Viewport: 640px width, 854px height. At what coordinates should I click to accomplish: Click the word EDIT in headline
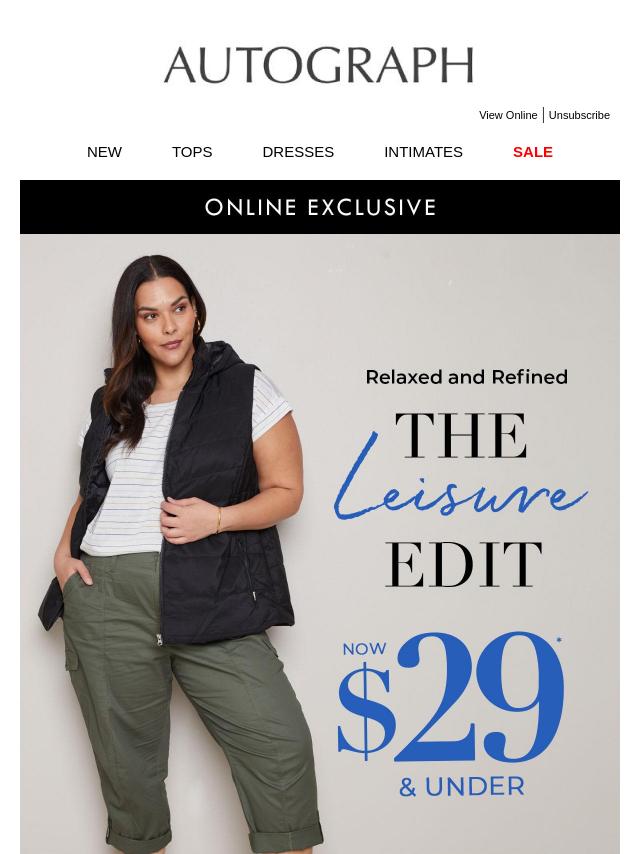point(464,565)
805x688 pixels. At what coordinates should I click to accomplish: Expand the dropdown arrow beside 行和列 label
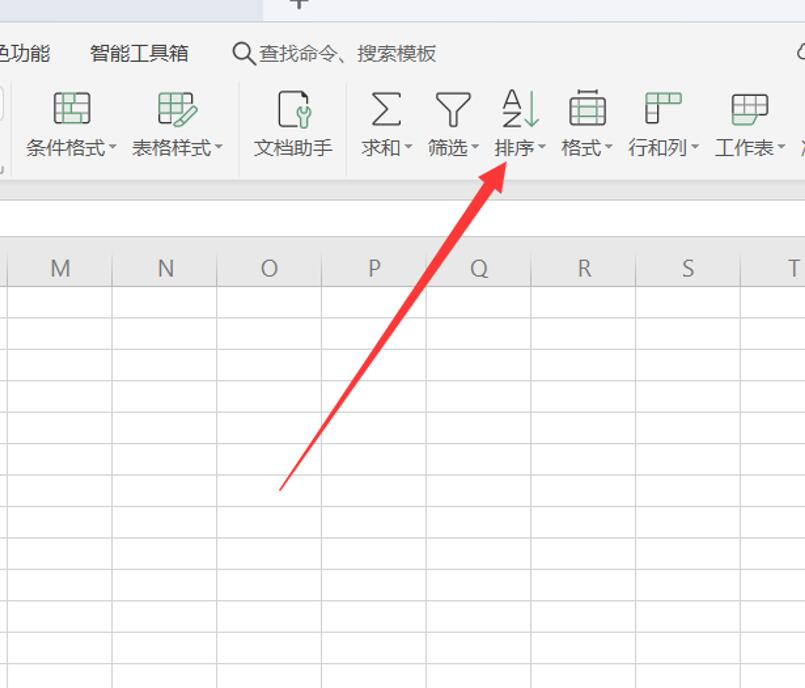pos(695,148)
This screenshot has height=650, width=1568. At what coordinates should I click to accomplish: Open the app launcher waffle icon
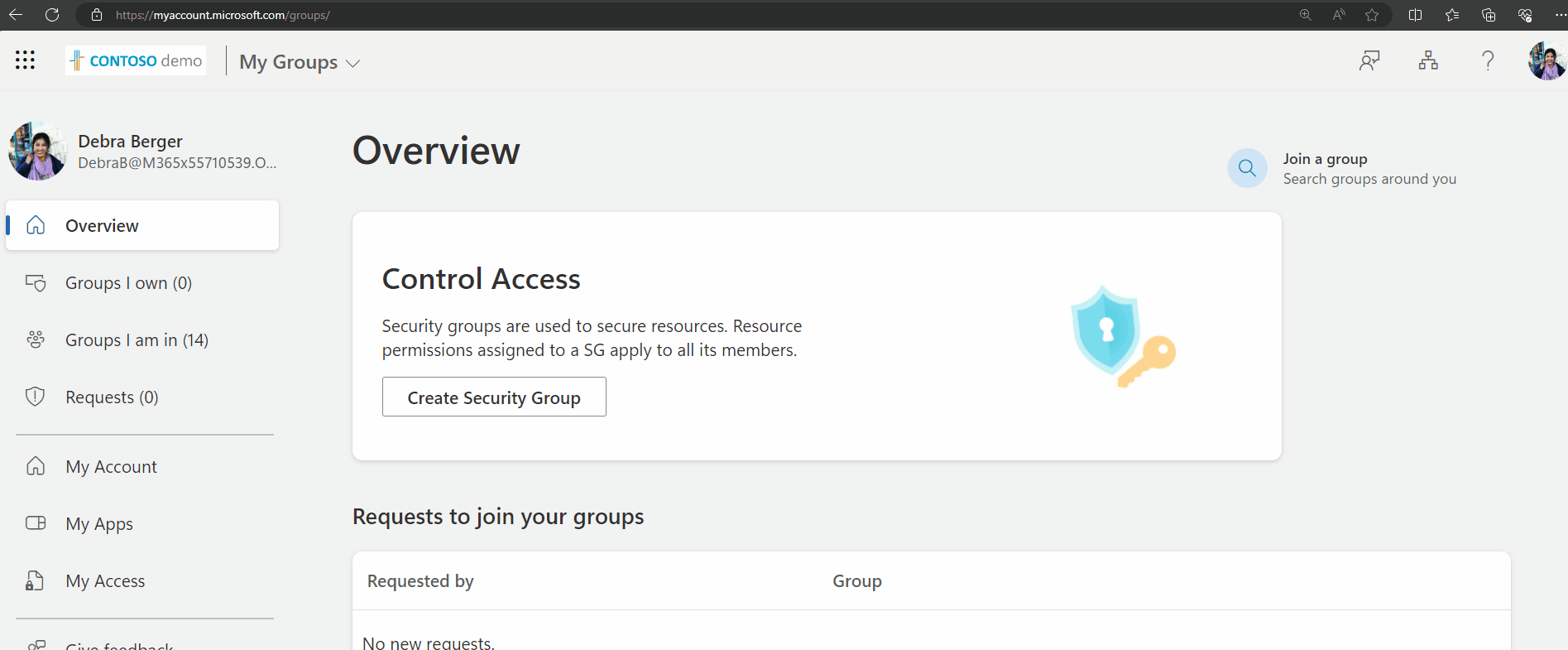pos(25,60)
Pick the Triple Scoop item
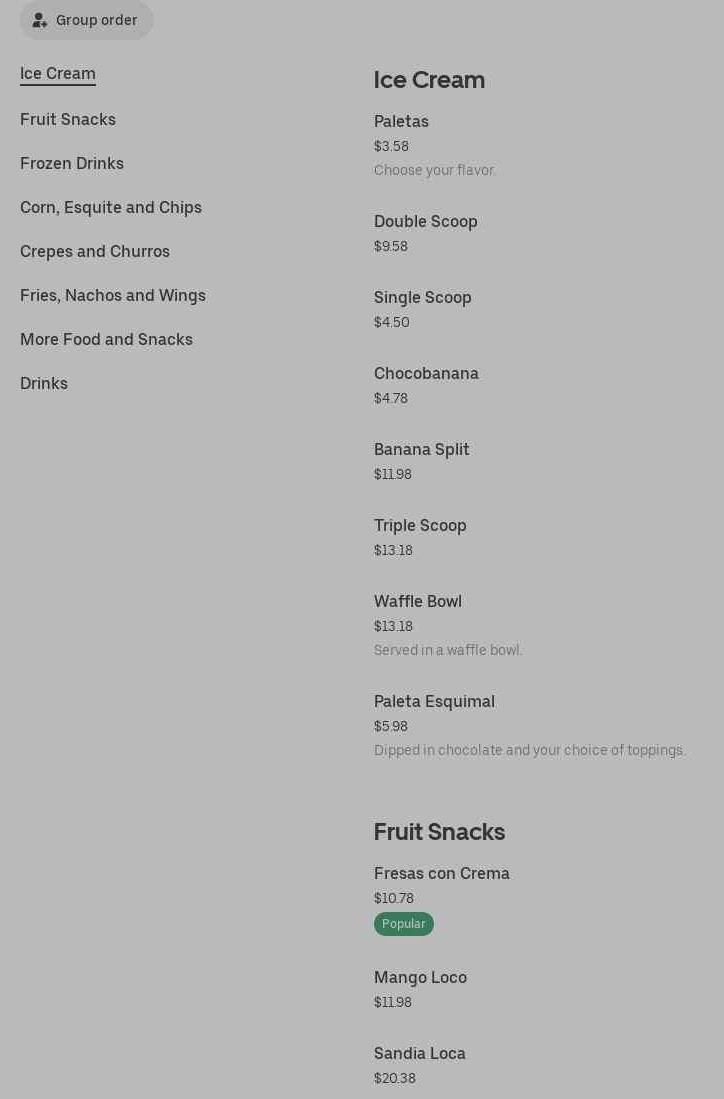This screenshot has height=1099, width=724. tap(420, 525)
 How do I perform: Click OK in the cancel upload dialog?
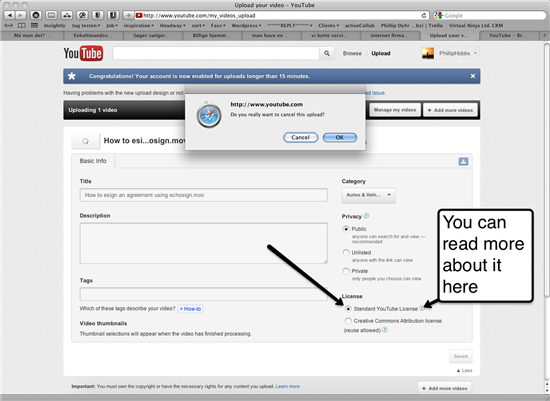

......

Your objective: Print every line above exactly. Leave the pictures out.

Task answer:
Viewport: 640px width, 854px height. At what coordinates should I click to accomplish: Click the word EDIT in headline
point(464,565)
805x688 pixels. At what coordinates should I click to accomplish: Expand the dropdown arrow beside 行和列 label
pos(695,148)
This screenshot has height=650, width=1568. At what coordinates should I click to accomplish: Open the app launcher waffle icon
pos(25,60)
Pick the Triple Scoop item
This screenshot has height=1099, width=724. tap(420, 525)
 How do I perform: Click OK in the cancel upload dialog?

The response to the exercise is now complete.